Sagarin’s equations ask three questions: “Who did you play, where did you play and what was the result of each specific game?” The computer keeps repeating those questions in an “infinite loop” until it comes up with a solid answer, he said.

Sagarin has arranged the formula as such partly because he thinks home-court advantage is a big deal in college basketball.

Other models ask different questions or give the questions different weights. Sokol, of Georgia Tech, for example, cares more about the win-margin than where the game was played.

Well… kinda.  It is not that Joel has a philosophical belief in win-margin versus home court.  It is simply that his models include win-margin and the resulting predictions are more accurate because they do so.  Joel didn’t go in and say “Win margin is more important than home court”:  it is the accuracy of the resulting predictions that gives that result.  Some of his models don’t include win margin at all!

I also loved the quote:

Dan Shanoff, who blogs on sports at danshanoff.com, said gut feeling is more important than statistics, but taking a look at the numbers can never hurt.

Followup question:  “So how do you know that gut feeling is more important than statistics, Dan?”.  Reponse (presumably): “Well, it is really my gut feeling, you know, since I really haven’t looked at the numbers”. [Followup added:  Dan isn’t sure he really said what he was quoted as saying.]
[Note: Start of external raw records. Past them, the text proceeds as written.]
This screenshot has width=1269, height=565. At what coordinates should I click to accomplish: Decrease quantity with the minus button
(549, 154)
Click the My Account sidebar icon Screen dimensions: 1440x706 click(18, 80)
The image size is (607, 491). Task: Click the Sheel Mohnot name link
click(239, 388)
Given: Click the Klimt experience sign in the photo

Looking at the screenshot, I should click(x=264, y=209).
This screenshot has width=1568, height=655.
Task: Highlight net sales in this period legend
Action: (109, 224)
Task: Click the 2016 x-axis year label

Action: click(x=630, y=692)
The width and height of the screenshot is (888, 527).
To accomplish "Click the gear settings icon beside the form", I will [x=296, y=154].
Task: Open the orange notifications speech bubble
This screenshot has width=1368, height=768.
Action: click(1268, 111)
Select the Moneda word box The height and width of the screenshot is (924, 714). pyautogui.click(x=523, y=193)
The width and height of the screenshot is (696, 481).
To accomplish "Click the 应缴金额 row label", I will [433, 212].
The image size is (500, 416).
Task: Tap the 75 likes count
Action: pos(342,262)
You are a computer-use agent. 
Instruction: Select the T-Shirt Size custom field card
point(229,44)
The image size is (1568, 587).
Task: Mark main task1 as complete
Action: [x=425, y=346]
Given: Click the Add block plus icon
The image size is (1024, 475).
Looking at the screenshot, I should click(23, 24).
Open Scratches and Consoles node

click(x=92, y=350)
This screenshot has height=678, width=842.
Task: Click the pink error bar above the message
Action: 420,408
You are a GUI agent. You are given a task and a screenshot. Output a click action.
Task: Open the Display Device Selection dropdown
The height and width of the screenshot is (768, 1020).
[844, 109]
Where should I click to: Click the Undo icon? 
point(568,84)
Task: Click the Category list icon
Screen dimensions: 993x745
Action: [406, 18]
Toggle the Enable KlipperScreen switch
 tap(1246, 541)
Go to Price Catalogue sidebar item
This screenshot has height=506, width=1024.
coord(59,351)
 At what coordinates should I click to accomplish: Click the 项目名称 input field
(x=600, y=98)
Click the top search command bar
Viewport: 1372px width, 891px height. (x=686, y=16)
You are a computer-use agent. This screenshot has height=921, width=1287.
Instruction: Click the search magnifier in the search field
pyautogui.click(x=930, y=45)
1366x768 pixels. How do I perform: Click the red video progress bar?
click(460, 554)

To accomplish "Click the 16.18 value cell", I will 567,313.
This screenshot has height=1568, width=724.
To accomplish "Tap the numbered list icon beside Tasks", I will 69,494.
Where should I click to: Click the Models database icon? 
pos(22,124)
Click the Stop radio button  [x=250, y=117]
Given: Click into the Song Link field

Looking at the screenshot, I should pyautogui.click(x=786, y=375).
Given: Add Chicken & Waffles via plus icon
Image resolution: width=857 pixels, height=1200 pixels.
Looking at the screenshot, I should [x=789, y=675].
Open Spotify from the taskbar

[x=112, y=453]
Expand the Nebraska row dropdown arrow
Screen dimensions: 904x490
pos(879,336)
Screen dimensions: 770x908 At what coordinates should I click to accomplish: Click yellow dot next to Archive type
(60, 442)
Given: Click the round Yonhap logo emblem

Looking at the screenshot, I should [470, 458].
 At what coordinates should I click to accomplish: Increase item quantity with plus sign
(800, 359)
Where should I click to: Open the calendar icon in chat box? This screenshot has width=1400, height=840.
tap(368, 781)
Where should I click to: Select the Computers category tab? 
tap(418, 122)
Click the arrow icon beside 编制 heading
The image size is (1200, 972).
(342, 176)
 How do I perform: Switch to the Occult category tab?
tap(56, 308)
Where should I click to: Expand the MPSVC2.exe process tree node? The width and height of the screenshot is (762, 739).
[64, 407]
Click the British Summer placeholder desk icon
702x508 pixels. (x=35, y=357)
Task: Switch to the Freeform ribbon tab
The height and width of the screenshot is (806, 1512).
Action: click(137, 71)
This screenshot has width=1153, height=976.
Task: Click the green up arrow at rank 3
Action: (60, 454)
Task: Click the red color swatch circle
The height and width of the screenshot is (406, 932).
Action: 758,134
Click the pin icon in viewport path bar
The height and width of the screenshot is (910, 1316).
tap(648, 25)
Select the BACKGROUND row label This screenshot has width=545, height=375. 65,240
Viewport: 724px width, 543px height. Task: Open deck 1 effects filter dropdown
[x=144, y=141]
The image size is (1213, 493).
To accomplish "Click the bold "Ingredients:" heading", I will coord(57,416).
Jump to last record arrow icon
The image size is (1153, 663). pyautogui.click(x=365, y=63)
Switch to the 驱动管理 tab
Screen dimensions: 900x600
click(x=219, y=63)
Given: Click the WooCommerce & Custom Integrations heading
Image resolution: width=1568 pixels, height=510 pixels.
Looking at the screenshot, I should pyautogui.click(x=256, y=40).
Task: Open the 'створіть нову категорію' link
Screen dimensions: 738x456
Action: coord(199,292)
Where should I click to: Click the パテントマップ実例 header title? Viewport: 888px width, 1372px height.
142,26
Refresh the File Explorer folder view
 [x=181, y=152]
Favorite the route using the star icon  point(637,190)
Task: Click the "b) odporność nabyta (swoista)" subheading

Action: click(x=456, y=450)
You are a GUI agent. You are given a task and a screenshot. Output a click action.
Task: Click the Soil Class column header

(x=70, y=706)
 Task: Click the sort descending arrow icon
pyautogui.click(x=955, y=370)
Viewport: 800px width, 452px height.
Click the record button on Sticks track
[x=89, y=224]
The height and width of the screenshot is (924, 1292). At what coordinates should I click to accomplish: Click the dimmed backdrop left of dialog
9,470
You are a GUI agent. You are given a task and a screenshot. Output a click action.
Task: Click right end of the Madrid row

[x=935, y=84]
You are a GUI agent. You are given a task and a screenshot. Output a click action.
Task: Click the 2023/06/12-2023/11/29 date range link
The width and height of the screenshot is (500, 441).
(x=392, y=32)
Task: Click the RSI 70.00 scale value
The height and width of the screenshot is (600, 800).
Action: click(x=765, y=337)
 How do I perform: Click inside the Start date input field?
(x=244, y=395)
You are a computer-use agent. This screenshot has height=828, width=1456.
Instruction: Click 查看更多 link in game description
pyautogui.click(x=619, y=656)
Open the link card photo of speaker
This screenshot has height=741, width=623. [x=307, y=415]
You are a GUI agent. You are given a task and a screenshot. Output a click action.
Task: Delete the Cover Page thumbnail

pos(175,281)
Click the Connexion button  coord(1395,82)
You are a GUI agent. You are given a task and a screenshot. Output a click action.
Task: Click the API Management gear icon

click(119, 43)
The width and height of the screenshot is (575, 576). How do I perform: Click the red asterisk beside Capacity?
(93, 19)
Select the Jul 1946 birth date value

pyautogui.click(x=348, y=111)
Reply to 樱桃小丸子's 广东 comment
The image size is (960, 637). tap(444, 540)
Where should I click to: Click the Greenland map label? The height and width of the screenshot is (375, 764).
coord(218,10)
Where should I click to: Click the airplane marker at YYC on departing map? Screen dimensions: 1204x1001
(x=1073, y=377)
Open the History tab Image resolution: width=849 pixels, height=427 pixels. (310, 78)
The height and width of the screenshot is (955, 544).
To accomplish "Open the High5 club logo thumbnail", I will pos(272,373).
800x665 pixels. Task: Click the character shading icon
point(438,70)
Be sure to check out Laura and me, and any other OR people twittering the tournament with tag #ncaa-or, starting noon Thursday.

Tweeting the Tournament

Following up on a post from Punk Rock Operations Research, let’s use a hashtag for OR people twittering about the tournament.  I think “#ncaa-or” should work nicely.  Follow that tag at http://search.twitter.com or directly here.  And start your tweets with #ncaa-or if you want to be part of the group. Thanks to twitterers hakmem and nanoturkiye for instructions on how to set this up!

Are you ready for some College Basketball?

Joel Sokol, Paul Kvam, and George Nemhauser have a ranking called LRMC (Logistic Regression/Markov Chain) for college basketball.  This weekend is when the NCAA selects teams for its championship.  You can check out the current rankings to see whether your favorite team deserves to be in the tournament.  And, once the bracket is published, LMRC provides a guideline for predicting who will win each game.  In the past, LRMC has done very well, but I am still going to go with Pittsburgh over UNC, despite the rankings.